[Screenshot grounding data]
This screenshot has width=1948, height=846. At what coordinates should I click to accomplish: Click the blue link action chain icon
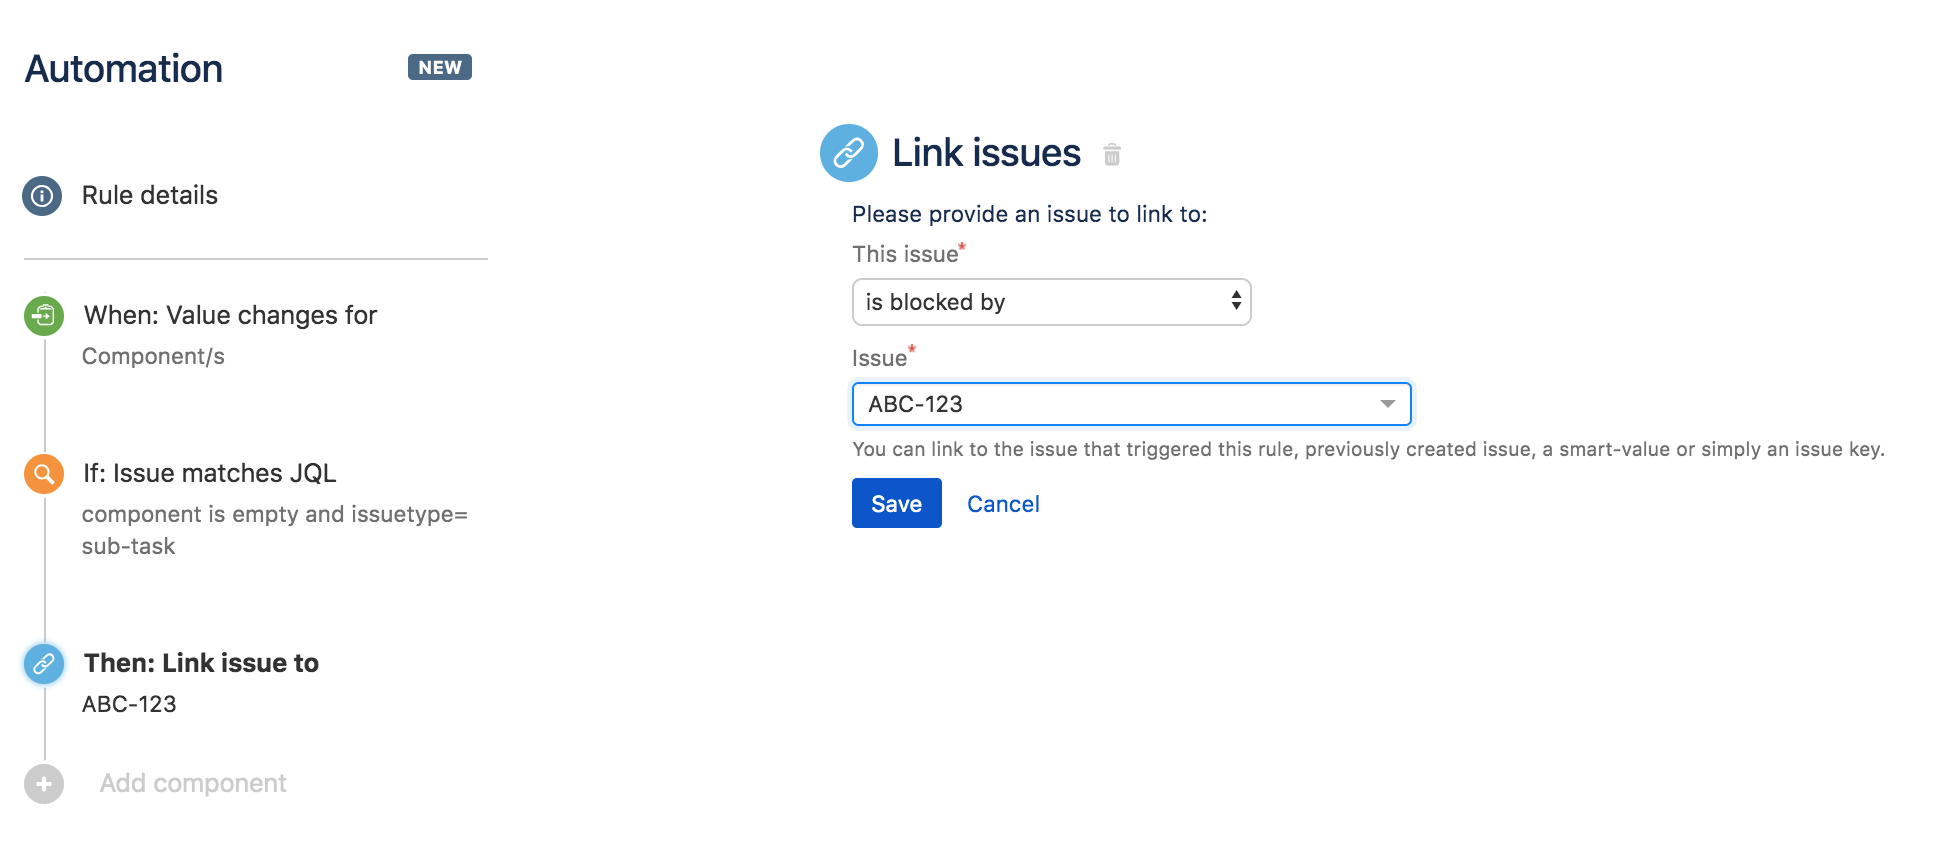(42, 663)
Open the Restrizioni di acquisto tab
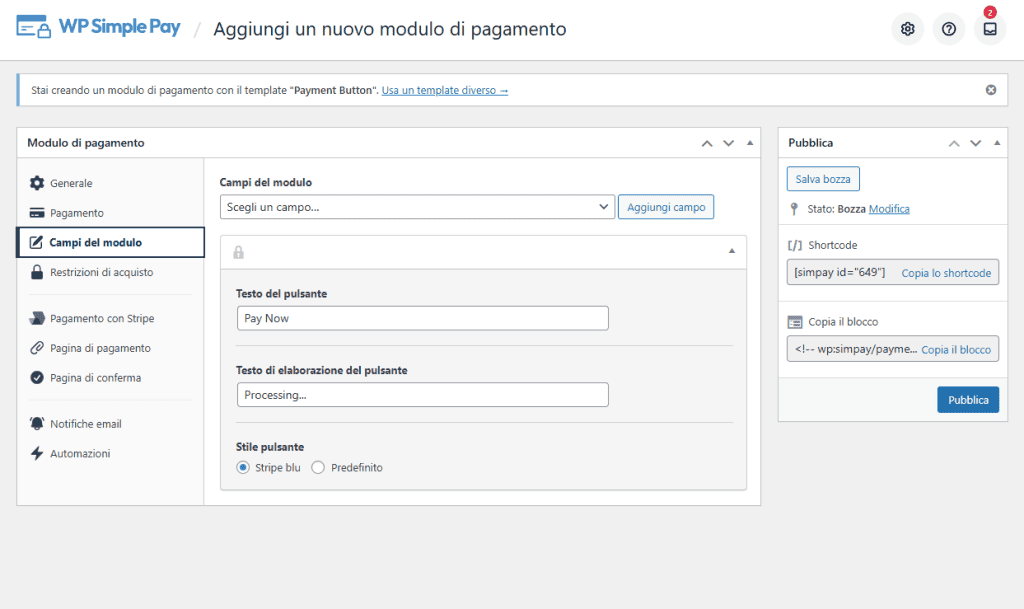 click(x=101, y=272)

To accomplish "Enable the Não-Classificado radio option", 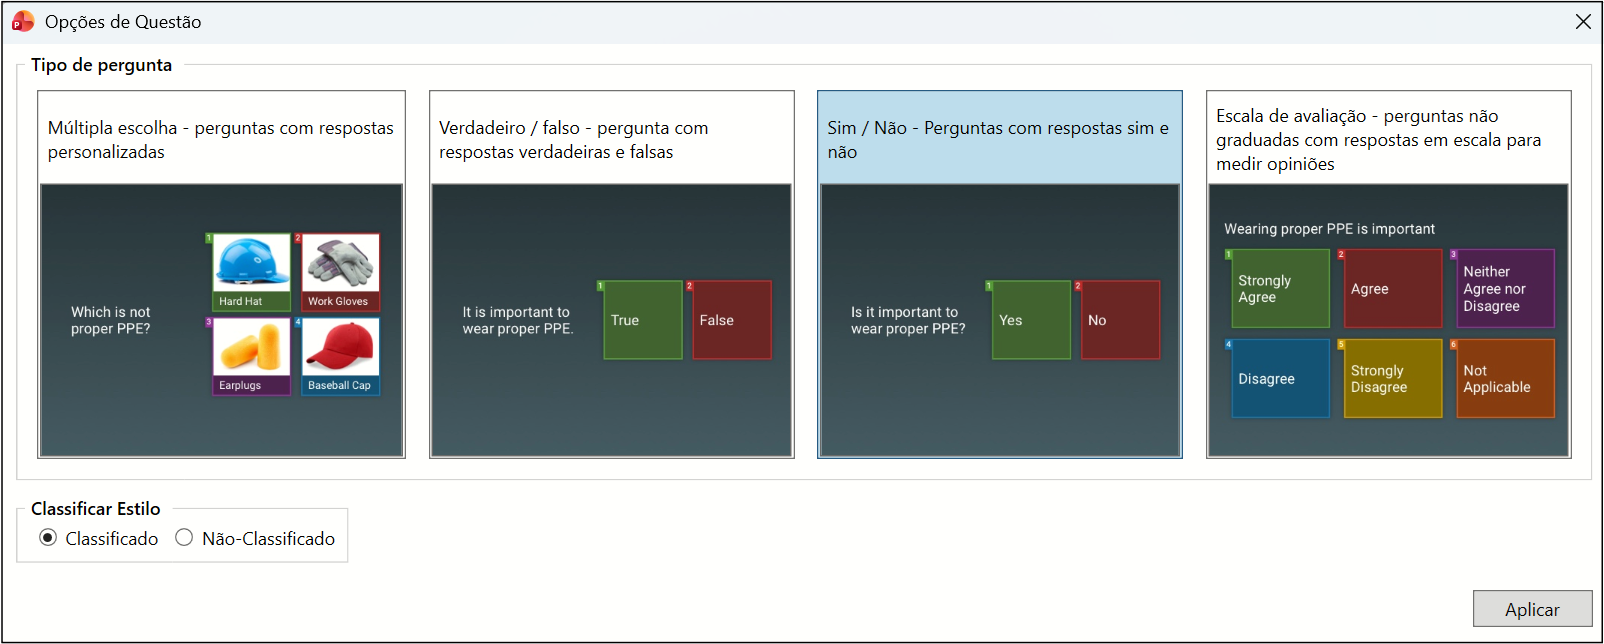I will click(184, 538).
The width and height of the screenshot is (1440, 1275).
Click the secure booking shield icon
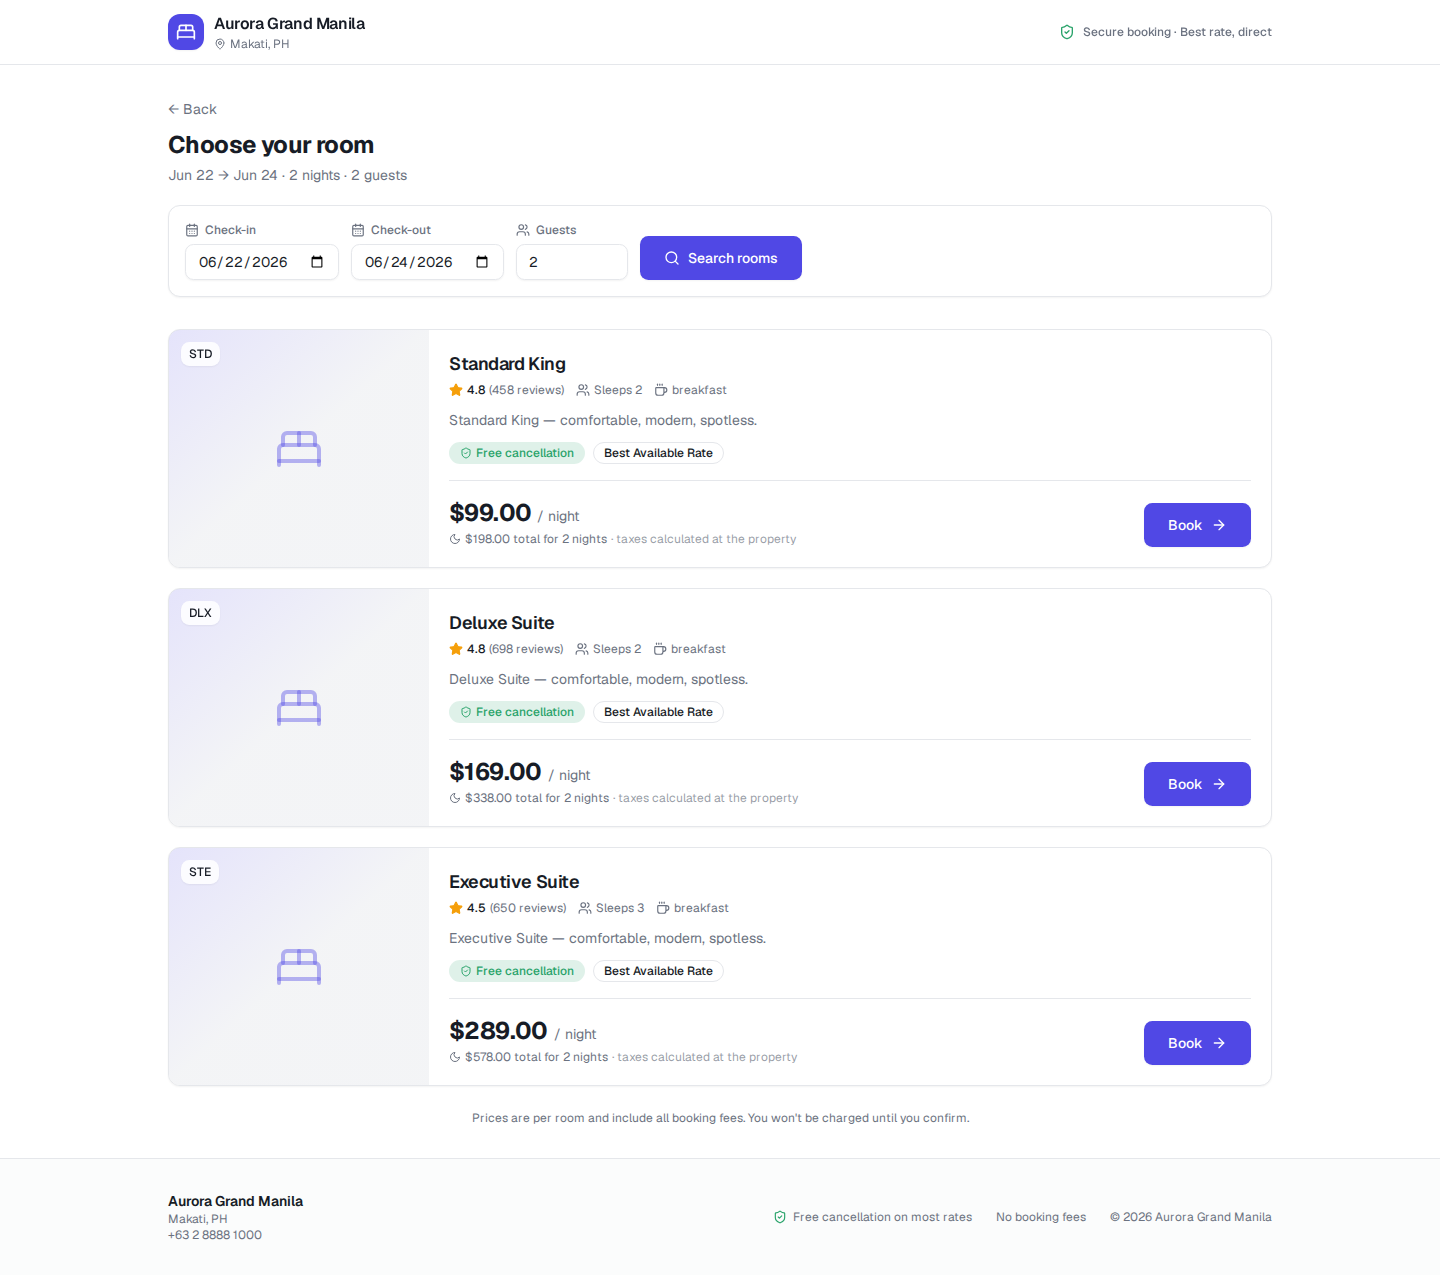point(1067,32)
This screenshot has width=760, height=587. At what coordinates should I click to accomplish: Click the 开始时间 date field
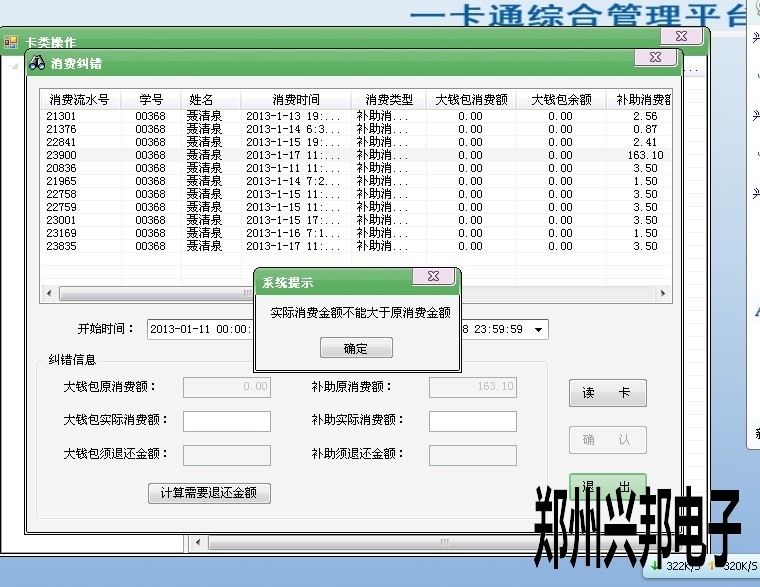(200, 329)

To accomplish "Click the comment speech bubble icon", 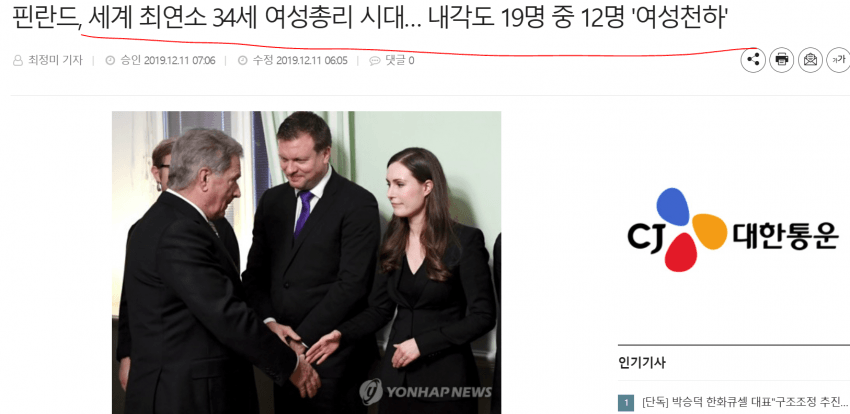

**What the task requires:** The answer must be an exact transcription of the lines from the one containing "Click the secure booking shield icon" through the last line of the records above, both included, with no pictures.

**Response box:**
Click the secure booking shield icon
point(1067,32)
This screenshot has width=760, height=587. At what coordinates should I click to accomplish: Click the 开始时间 date field
(200, 329)

To accomplish "Click the comment speech bubble icon", 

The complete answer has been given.